O sabor das margaridas (T1)
Un alegato demoledor contra el sistema prostituyente
La primera temporada de la serie gallega O sabor das margaridas (2018), dirigida por Miguel Conde (la segunda no la comento, porque me pareció absolutamente fallida), contiene todos los ingredientes de una buena serie policíaca: diversos sospechosos (masculino literal), pistas falsas, vueltas de tuerca y sorpresas de última hora, todo muy bien dosificado. El argumento no resulta en principio demasiado original: Rosa Vargas, una teniente de la Guardia Civil llega al pequeño pueblo de Murías para investigar la desaparición de una joven y pronto descubrirá que al menos once mujeres han sido asesinadas en los últimos diez años, algunas relacionadas con el puticlub Pétalos. Y esto da pie a un análisis demoledor del sistema prostituyente en su conjunto.
En una serie donde “nada es lo que parece”, lo único que sí es lo que parece es la explotación que sufren las mujeres prostituidas, tanto las que son víctimas de trata como las que (oficialmente) no lo son. Al contrario que en otras series o películas donde se retrata la prostitución, ésta no resulta glamurizada en ningún momento. En las escenas que se desarrollan en el puticlub vemos a las mujeres en plan sexy, por supuesto, pero su conducta no verbal y sus gestos y comentarios cuando no están a la vista del proxeneta o los puteros expresan expresan todo lo contrario. Llegamos a conocer un poco a algunas de ellas, sobre todo a Pamela, que se hace pasar por mexicana porque a los puteros les gustan “exóticas”, pero es gallega y se llama Ana. En Pamela/Ana vemos la transformación física entre el objeto que “seduce” para ser violado (amarga paradoja) y su cuerpo y rostro reales. En el puticlub lleva una peluca pelirroja y es guapa y sensual; cuando está fuera, lleva el pelo (negro) despeinado y se ve cansada y más vieja. De hecho, percibimos una dualidad similar desde los títulos de crédito, que muestran imágenes desdobladas de fragmentos de cuerpos femeninos y de objetos fetiche de los puteros (unos altísimos zapatos rojos), todas ellas atravesadas por unas cuerdas rojas que metaforizan el encarcelamiento físico y psicológico al que se hallan sometidas las mujeres.

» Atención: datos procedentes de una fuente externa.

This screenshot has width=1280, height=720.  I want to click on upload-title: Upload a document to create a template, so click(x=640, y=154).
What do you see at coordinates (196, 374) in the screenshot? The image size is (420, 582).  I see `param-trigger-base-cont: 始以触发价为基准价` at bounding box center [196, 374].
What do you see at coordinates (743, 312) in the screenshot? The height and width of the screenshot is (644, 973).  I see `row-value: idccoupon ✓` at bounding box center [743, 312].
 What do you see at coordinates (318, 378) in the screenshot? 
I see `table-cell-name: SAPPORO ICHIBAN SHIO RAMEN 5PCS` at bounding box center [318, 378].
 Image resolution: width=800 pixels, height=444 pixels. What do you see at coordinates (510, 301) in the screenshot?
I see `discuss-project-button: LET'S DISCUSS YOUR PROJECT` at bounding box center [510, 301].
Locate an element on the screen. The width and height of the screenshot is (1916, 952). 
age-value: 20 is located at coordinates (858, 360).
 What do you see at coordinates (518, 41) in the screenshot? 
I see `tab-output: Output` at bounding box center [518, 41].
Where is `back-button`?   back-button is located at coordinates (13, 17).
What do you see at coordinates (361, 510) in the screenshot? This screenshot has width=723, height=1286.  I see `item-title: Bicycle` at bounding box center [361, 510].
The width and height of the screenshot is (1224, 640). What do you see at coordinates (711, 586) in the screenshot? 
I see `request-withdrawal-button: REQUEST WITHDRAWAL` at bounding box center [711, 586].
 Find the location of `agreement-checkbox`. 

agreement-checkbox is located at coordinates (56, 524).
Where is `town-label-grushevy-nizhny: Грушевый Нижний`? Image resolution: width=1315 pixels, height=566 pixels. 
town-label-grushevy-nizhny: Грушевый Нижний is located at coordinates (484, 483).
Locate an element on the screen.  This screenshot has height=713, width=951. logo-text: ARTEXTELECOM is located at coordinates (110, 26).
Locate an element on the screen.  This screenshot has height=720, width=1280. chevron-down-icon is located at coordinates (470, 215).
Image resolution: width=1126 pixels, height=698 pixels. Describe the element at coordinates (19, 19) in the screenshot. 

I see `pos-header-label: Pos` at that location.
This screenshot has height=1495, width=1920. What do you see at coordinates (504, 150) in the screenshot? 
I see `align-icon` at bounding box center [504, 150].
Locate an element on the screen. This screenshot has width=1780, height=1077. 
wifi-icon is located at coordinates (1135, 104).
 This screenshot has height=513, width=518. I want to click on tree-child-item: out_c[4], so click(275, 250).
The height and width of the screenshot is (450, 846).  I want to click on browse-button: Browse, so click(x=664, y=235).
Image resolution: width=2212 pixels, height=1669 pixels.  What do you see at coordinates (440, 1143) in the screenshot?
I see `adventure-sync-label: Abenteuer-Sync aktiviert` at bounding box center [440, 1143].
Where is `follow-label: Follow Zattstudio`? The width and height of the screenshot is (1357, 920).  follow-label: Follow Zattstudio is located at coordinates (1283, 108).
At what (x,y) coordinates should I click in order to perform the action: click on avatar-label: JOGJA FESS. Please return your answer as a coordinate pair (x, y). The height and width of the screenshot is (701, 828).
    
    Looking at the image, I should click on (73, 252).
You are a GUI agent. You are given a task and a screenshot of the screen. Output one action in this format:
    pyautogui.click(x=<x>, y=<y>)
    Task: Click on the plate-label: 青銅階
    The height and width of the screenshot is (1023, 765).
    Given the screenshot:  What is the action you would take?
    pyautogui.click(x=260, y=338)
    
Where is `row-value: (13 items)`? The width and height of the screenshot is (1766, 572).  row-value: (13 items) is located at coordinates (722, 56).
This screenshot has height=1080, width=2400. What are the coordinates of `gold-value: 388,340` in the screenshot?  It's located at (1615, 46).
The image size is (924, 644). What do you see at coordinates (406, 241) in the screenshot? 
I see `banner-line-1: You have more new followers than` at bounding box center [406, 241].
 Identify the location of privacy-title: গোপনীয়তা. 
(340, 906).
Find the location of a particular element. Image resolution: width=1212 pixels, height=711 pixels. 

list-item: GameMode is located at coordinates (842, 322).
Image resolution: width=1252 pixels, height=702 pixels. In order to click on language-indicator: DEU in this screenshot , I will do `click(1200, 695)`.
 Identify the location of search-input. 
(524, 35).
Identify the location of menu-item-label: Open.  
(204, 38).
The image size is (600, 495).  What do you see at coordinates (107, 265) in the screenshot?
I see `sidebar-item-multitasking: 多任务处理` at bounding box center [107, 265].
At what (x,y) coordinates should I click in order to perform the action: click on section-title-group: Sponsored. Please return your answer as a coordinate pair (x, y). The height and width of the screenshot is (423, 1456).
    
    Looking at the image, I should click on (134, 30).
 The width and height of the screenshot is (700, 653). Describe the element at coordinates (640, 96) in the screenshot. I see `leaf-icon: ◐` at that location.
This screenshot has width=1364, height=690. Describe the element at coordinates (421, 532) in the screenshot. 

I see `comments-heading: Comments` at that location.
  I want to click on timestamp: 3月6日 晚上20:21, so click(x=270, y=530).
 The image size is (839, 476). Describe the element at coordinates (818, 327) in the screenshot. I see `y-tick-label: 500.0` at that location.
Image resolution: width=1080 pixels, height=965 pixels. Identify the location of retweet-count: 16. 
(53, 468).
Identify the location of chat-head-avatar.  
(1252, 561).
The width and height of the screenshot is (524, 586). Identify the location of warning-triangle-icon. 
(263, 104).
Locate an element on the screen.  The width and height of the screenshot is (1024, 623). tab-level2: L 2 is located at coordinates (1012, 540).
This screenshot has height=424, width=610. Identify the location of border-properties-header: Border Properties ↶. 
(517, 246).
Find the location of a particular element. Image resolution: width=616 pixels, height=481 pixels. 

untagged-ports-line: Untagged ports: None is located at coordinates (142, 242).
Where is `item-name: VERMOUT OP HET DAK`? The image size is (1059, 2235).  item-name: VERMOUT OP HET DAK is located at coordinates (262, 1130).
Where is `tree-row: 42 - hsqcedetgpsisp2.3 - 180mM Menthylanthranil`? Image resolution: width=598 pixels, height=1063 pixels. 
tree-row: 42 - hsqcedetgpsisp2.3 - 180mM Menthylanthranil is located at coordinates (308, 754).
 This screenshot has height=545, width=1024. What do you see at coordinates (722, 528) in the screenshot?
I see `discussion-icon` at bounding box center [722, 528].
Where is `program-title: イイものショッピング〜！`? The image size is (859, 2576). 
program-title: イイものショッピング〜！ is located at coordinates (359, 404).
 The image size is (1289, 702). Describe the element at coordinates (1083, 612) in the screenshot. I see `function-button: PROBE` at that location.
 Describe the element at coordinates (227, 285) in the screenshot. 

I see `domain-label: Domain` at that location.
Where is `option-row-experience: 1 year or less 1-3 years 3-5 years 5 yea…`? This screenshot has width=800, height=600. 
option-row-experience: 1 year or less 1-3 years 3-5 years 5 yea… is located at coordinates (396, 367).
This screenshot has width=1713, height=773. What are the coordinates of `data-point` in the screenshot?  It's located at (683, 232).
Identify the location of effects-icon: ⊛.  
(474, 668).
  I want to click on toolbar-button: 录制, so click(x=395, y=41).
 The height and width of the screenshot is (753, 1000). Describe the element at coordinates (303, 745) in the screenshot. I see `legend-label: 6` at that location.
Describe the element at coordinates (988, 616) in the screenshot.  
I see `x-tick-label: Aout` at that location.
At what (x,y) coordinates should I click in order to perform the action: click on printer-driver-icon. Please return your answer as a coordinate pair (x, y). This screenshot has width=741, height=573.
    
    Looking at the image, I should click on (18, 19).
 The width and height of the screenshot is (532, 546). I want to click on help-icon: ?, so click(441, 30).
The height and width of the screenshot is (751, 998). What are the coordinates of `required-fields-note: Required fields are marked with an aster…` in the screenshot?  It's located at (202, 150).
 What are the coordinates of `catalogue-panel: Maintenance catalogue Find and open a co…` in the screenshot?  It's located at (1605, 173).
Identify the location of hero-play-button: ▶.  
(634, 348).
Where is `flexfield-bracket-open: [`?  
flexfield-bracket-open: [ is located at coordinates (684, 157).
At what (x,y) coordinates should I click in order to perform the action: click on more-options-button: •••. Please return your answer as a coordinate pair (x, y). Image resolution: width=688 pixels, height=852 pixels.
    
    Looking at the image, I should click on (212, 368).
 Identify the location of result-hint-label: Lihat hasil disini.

También se menciona a otras mujeres, traficadas y/o menores (“Los clientes pagan muy bien por estrenarlas”), obligadas a participar en unas “fiestas” que organizan ciertos hombres poderosos y en las que ha muerto alguna. Pero, contrariamente a lo que dirían los ―y las, que lamentablemente también las hay― “regulacionistas”, las del puticlub tampoco están protegidas, pues dos de ellas son asesinadas.
Cuando todo sale por fin a la luz, se le pregunta a uno de los culpables: “¿Quién mató a esas chicas?” Y responde: “Todos. […] Los que organizan esas fiestas, los que van a ese club, vecinos, compañeros de trabajo, gente con la que te cruzas cada día. ¿Cómo murieron? Un cliente violento pasado de coca, ajustes de cuentas, sobredosis, suicidios… Lo único que importa es que nadie se da cuenta de que faltan”. El hecho de que esas mujeres hayan sido asesinadas por “todos”, y no por el típico psicópata solitario de tantas obras policíacas, constituye otro de los logros de la serie.
En todo caso, lo más desolador es el final. Vemos en primer plano un titular de periódico: “A Garda Civil desmartella unha rede de explotación sexual de menores responsable da morte de 11 mulleres”. Quien lee el periódico es Vivi, una de las jóvenes prostituidas, a quien el nuevo proxeneta del puticlub reclama para ser violada por un nuevo putero. En resumen: las redes no tendrán fin mientras esos “clubes” sigan siendo legales y mientras siga habiendo depredadores dispuestos a pagar por explotar los cuerpos de las mujeres.